Museum shares stories from Black Mountain College

A myth that has long persisted in the lore of Black Mountain College, an experimental school located in the heart of the Blue Ridge Mountains during the 1930s, 40s, and 50s, is that the school was isolated and had little to no interaction with the surrounding communities of Asheville, Swannanoa, and Black Mountain, North Carolina.

In fact, students and faculty did interact with locals both on and off campus throughout the college’s tenure. A new exhibition opening on Saturday, April 14, at the Swannanoa Valley Museum & History Center in Black Mountain seeks to tell the story of what happened when “town” met “gown.”

Founded in 1933 by John Andrew Rice, a scholar who left Rollins College in Florida amid a storm of controversy, Black Mountain College was experimental by nature and committed to the arts and an interdisciplinary approach to learning. 

The college was owned and operated by the faculty, and all members of the college community participated in its operation - including farm work, construction, and kitchen duty. From 1933 to 1941, Black Mountain College was located on the property where the YMCA Blue Ridge Assembly now exists. Its Lake Eden campus, used by the college from 1941 to 1957, is now Camp Rockmont for Boys. 

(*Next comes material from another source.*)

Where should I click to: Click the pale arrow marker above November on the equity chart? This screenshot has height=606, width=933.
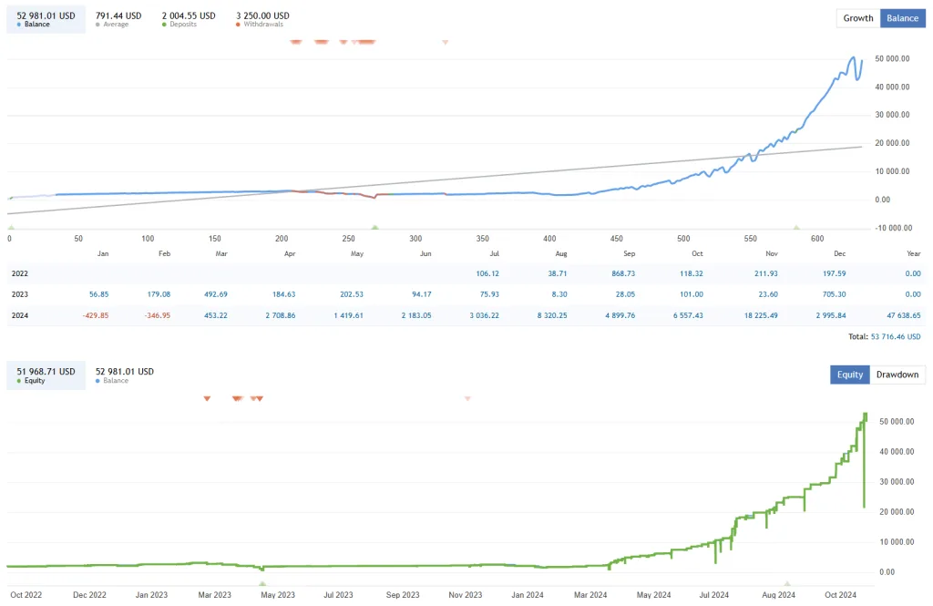[467, 398]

The college is most often remembered for attracting many of America’s leading visual artists, composers, poets, and designers like Buckminster Fuller, Josef and Anni Albers, Ruth Asawa, Merce Cunningham, and John Cage. But the artists the college nurtured are only part of the story. 

The Swannanoa Valley Museum’s exhibition is centered around a large geodesic dome like the first that was erected by architect Buckminster Fuller while on staff at Black Mountain College. The dome features triangular panels showcasing photographs, stories, and memorabilia recounting some of the lesser known history of the college – a history that reached far beyond the arts for which the college is best known.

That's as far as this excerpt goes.